*** Opening Extracted material ***

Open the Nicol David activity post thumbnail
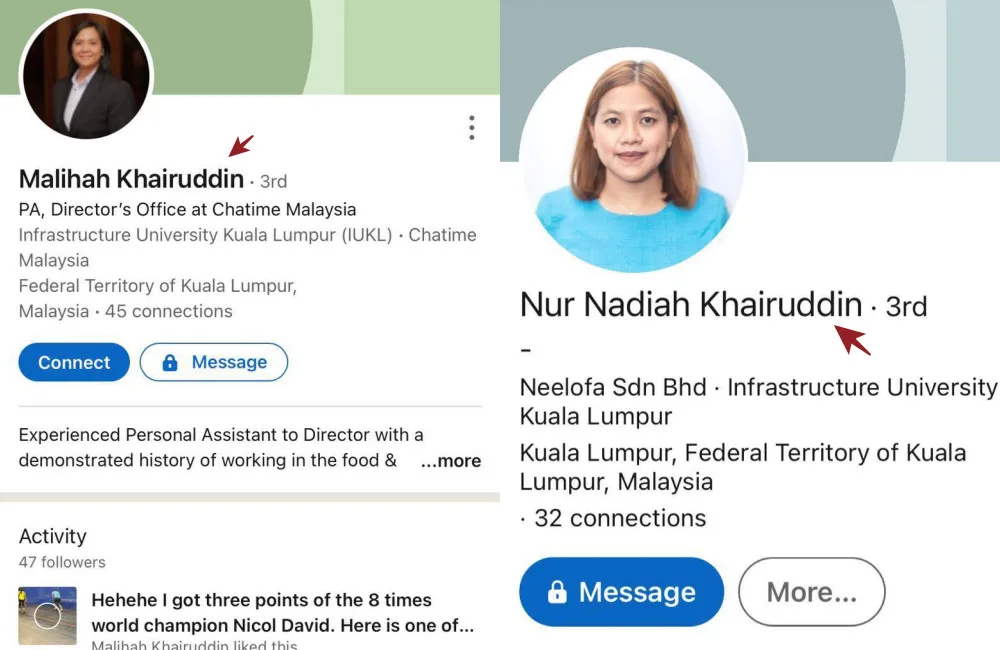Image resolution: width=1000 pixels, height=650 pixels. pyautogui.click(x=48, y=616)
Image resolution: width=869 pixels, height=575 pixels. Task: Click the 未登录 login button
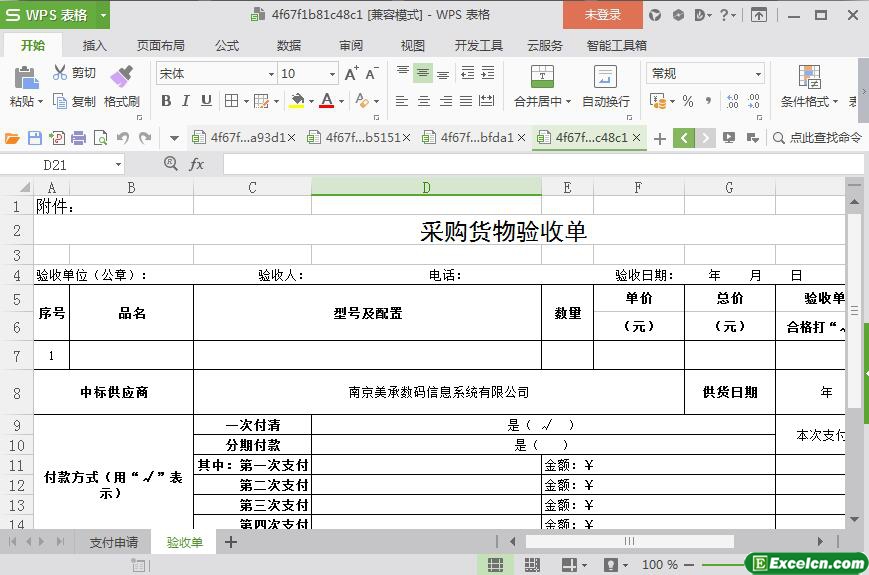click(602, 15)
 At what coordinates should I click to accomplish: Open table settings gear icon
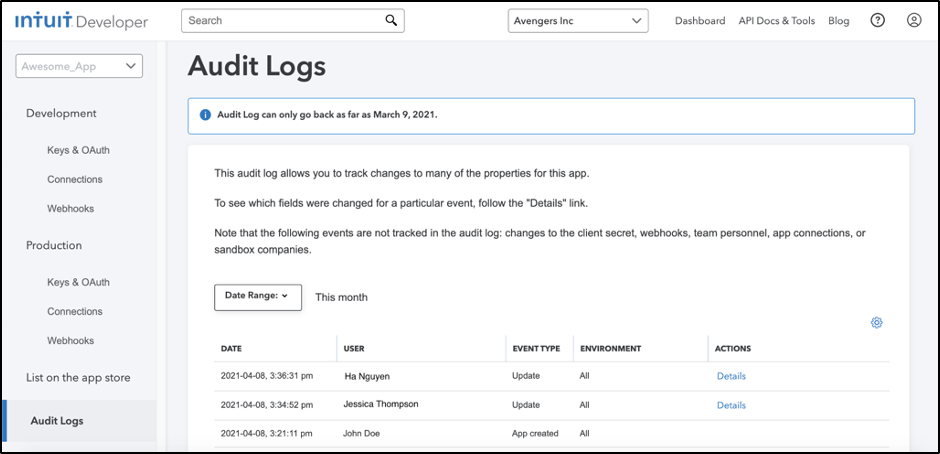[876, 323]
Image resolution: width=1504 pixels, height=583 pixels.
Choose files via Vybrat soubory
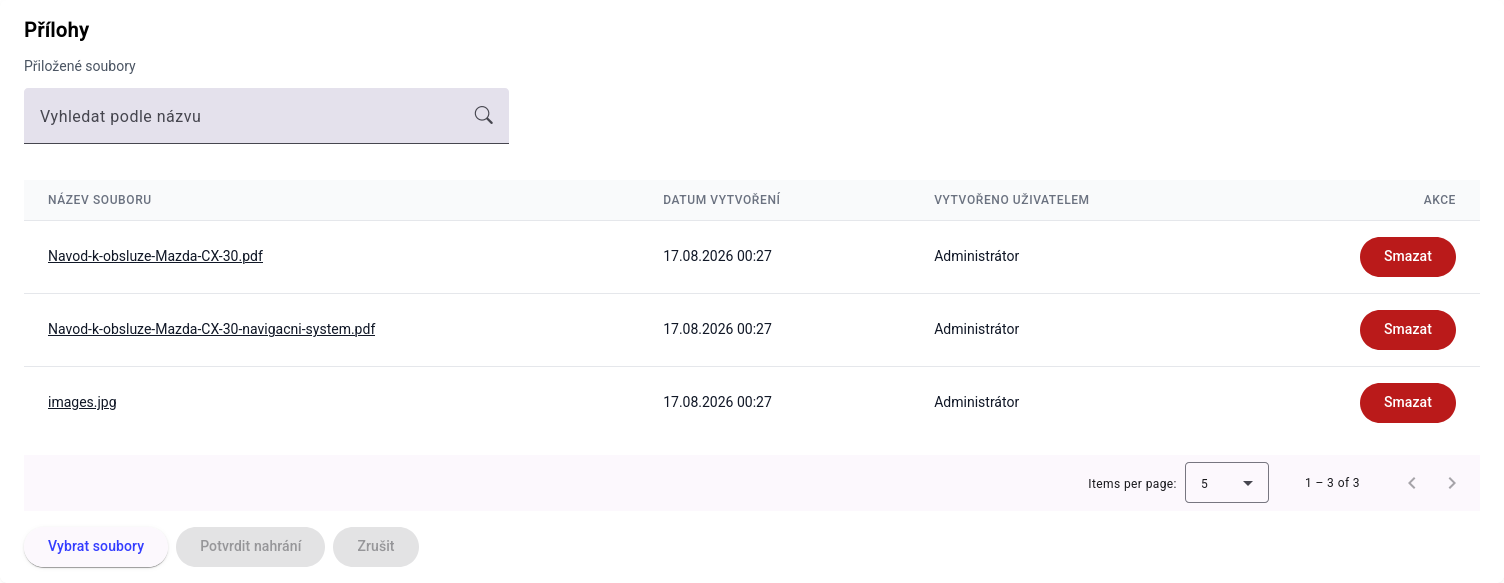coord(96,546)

*** Closing Extracted material ***
*** Opening Extracted material ***

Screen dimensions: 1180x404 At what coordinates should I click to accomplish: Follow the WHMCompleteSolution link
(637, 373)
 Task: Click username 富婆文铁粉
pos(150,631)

*** Closing Extracted material ***

▶ **Task requirements**
Taking the entries above, extract every line from the one bearing "Open the Nicol David activity post thumbnail" through the one bearing "Image resolution: width=1504", exactly, with no pictures.

▶ **Task output**
Open the Nicol David activity post thumbnail
Image resolution: width=1000 pixels, height=650 pixels. pyautogui.click(x=48, y=616)
Image resolution: width=869 pixels, height=575 pixels. Task: Click the 未登录 login button
click(602, 15)
 At what coordinates should I click to accomplish: Open table settings gear icon
[876, 323]
Image resolution: width=1504 pixels, height=583 pixels.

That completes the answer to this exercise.